*** Begin section ***

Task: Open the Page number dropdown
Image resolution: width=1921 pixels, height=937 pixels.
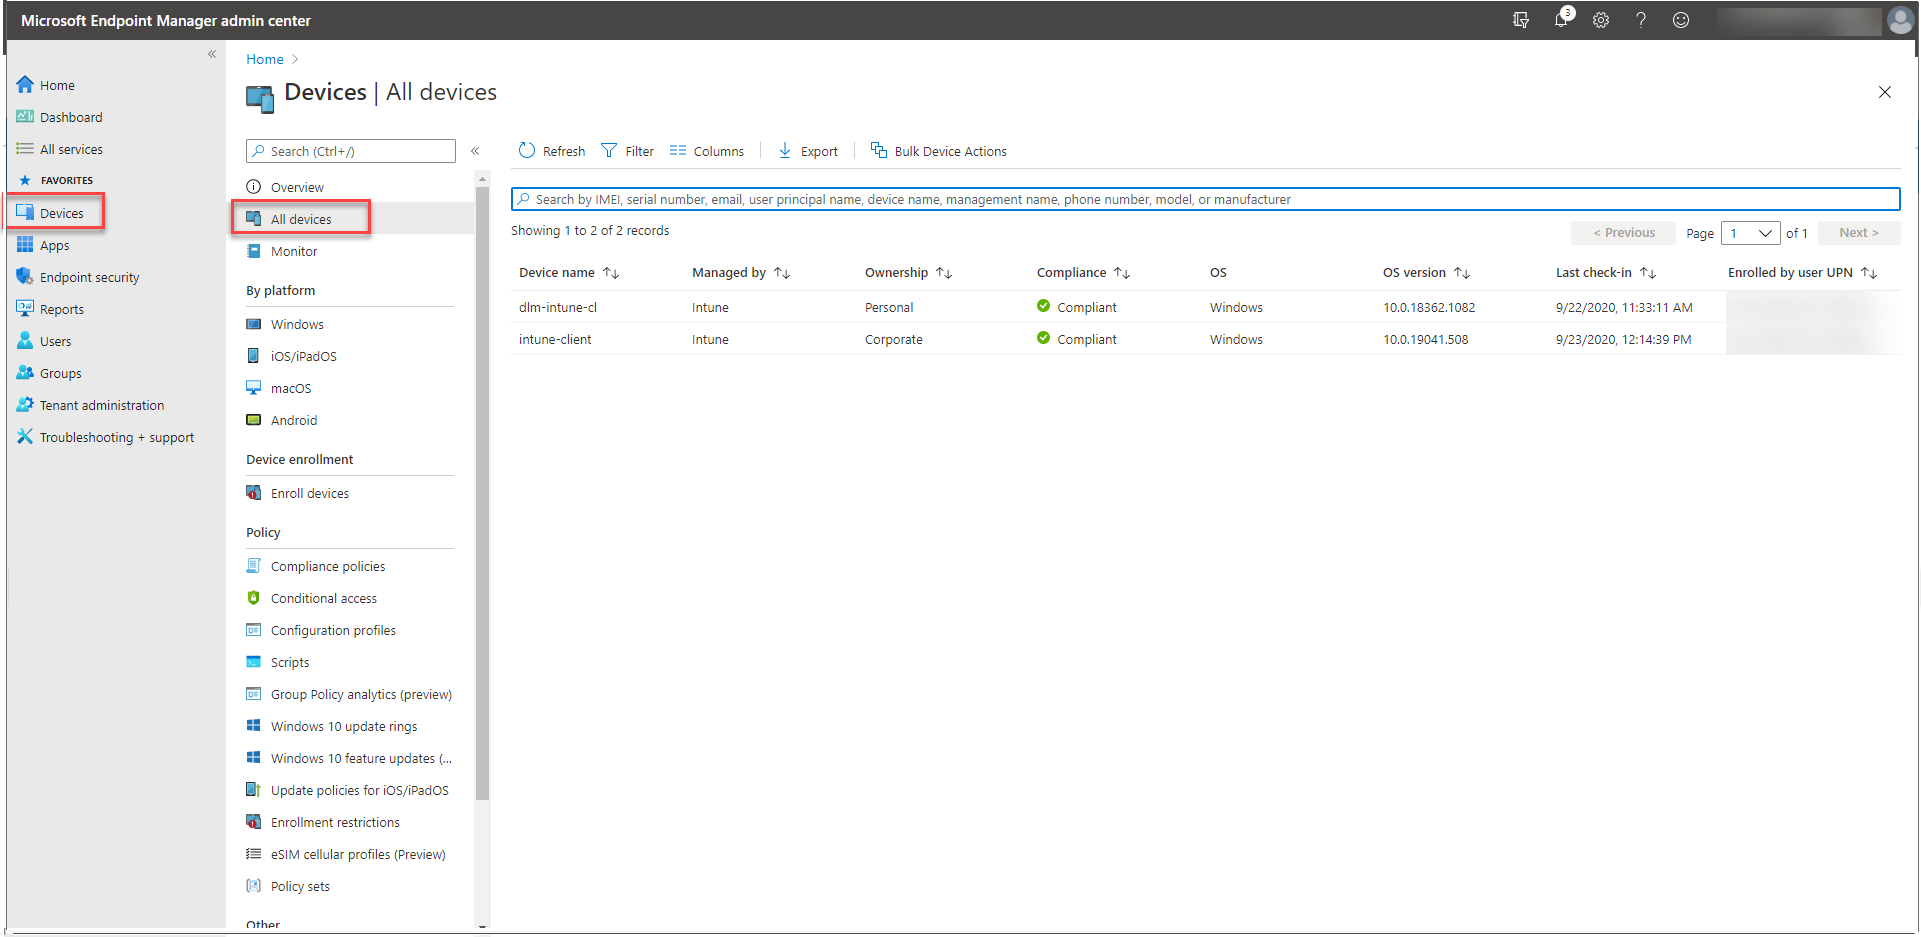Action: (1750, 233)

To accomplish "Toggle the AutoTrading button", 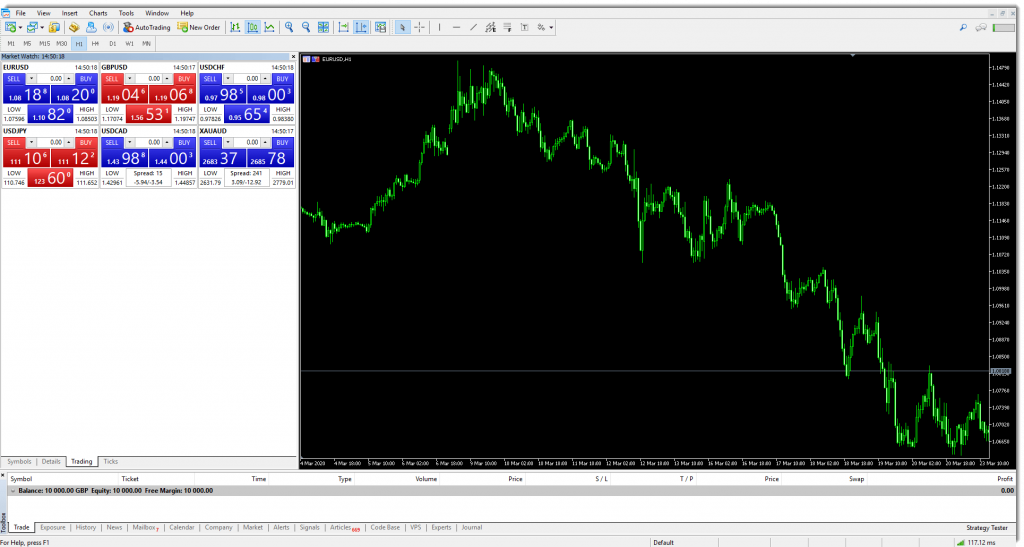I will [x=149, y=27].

*** End section ***
*** Begin section ***

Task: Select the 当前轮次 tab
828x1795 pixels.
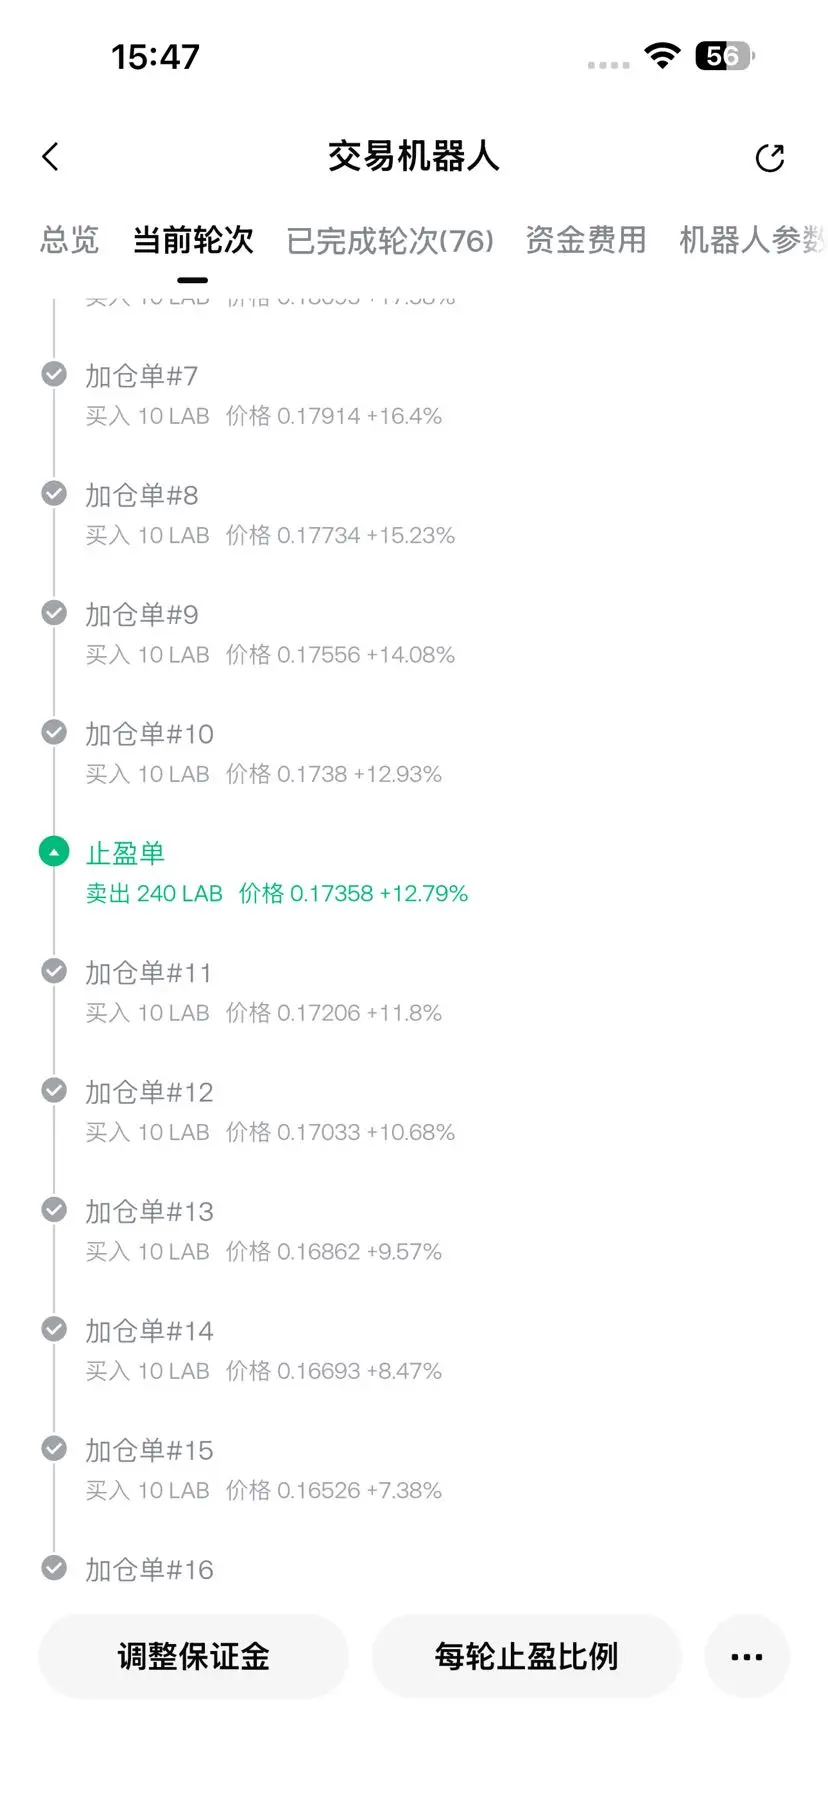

*** End section ***

- [DIRECTIONS] Please count up the lines in the listing above holding the string "Task", and say the number with nothing else.

- [SOLVED PROBLEM] 2